Postcard from Namibia: Why nature can’t find its value in money
If anyone has earned the right to comment about monetizing nature it is Christiaan Bakkes. As a ‘bright-eyed and idealistic’ believer in the virtues of allowing local communities to make a financial profit from wildlife, he spent twenty years in Namibian conservation organizations helping it to happen. As Namibia set up ever more community-benefit conservation areas, for a while both wildlife and the communities appeared to be flourishing, all helped by the good rains that lasted through a fifteen year cycle. He writes, ‘Plains game proliferated and black rhino numbers increased. More newborn elephant calves were noted among the small desert-adapted herds. The desert lion made a remarkable comeback. What a pleasure it was to take foreign travellers on a safari through this arid African Eden.’

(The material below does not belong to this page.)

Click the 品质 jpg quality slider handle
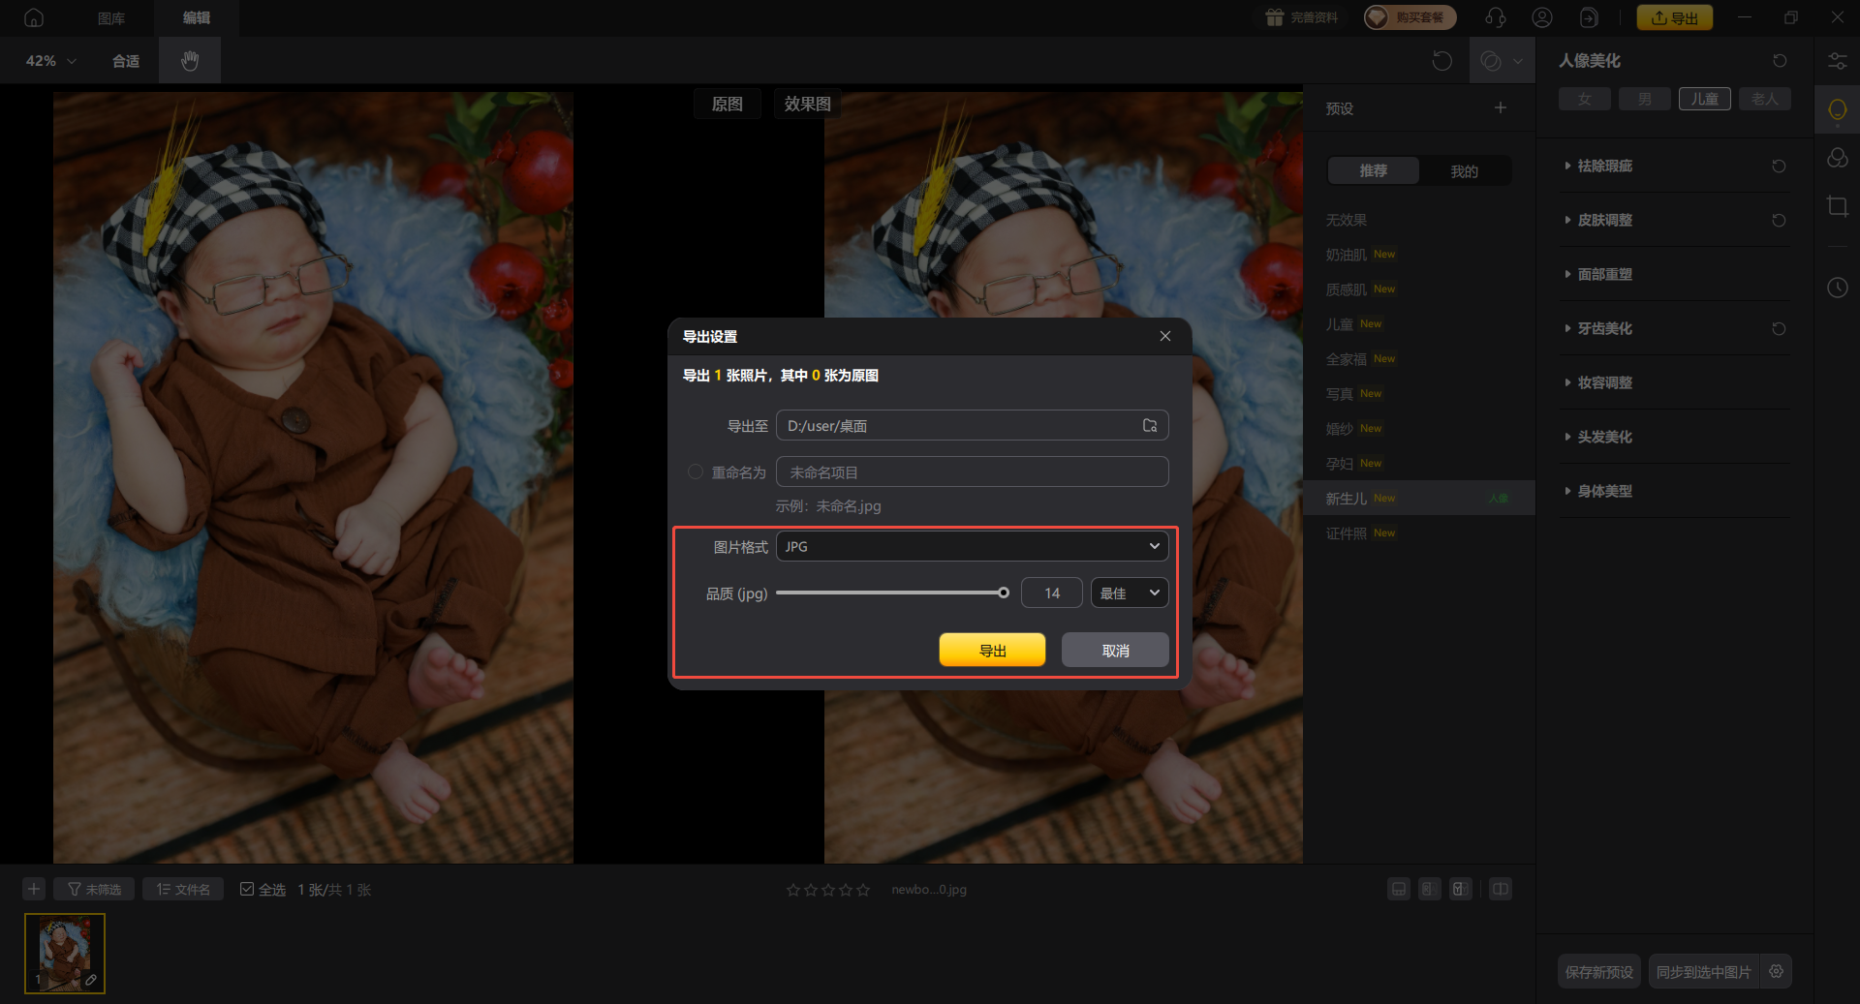The height and width of the screenshot is (1004, 1860). pos(1004,593)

But at the heart of the enterprise was a contradiction which is undoing all the gains of the previous fifteen years. Now the wildlife is being decimated.
We must understand the contradiction, because Namibia is a microcosm for an experiment underway on a global scale. The experiment is based, by faith, on the dictum ‘If it pays, it stays.’ The contradiction is that ‘what pays’ gives no moral reason for the people being paid to know when they have enough. And so it has proved in Namibia. Bakkes writes: ‘It seems that even for conservationists, wildlife and wilderness have no place if they cannot be of financial value to people. Never was this doctrine more evident than in community-based conservation in Namibia. It is all about money. Financial benefits to the community were the focus. National pride, ethics, aesthetics and sound ecological practices shared a sad second place. If any place at all. Everything must have a price tag. Our relentless quest for financial benefit bred one thing: GREED. It set the stage for disaster. Enter a higher bidder and all principles go out the window.’
Christian thinking about conservation places wildlife and people within the wider framework of our derived identity. We know we need help with our inherent greed. We know what matters, because we know there is a God who made us and who lovingly made it all. Enough is what works for creation, and what works for human society, and it lies within a trusting relationship with God, with his creation, and with our communities. By contrast, to trust in satisfying our financial self-interest as the way to secure the value of world-wide nature is a short route to scarcity and extinction, and a counsel of despair.
We urgently need to recover the roots of our own value, and of the true value of all that God has made.
Creation’s value can’t be measured by money, but in a rediscovery of the loved nature of the world.